● **What the exercise asks**:
Give again, exactly as written, each line of the material below starting at the line that contains "1200x630 pixels. At" and ending at the line that contains "Delete an authorization". Both ends count, and no other line does.

● **Dataset excerpts**:
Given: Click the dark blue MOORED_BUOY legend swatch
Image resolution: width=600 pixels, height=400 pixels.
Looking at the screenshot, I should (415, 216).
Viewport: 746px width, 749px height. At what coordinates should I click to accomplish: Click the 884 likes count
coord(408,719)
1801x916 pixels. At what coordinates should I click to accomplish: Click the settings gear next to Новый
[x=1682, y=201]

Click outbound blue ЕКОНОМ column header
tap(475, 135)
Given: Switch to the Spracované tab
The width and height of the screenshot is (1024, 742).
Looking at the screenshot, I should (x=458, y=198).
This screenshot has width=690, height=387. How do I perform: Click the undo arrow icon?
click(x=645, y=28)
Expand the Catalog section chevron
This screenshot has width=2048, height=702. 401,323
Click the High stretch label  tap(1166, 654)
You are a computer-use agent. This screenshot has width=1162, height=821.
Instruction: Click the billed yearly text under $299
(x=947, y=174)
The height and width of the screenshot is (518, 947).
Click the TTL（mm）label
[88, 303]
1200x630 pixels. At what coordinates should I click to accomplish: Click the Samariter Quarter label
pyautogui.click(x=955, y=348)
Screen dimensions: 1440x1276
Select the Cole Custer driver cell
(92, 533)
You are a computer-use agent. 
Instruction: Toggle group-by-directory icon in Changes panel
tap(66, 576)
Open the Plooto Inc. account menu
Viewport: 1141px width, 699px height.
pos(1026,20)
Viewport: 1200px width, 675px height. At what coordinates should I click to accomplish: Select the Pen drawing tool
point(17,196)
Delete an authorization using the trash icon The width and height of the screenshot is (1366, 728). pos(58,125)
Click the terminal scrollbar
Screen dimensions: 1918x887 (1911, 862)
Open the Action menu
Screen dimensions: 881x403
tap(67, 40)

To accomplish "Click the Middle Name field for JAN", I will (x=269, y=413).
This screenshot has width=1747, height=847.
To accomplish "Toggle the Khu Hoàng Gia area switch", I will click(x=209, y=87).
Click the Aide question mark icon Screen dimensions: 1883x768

● **Answer section**:
1200x630 pixels. At what coordinates should I click to accomplish: Click the Samariter Quarter label
pyautogui.click(x=955, y=348)
Screen dimensions: 1440x1276
Select the Cole Custer driver cell
(92, 533)
You are a computer-use agent. 
Instruction: Toggle group-by-directory icon in Changes panel
tap(66, 576)
Open the Plooto Inc. account menu
Viewport: 1141px width, 699px height.
pos(1026,20)
Viewport: 1200px width, 675px height. At what coordinates should I click to accomplish: Select the Pen drawing tool
point(17,196)
Delete an authorization using the trash icon The width and height of the screenshot is (1366, 728). pos(58,125)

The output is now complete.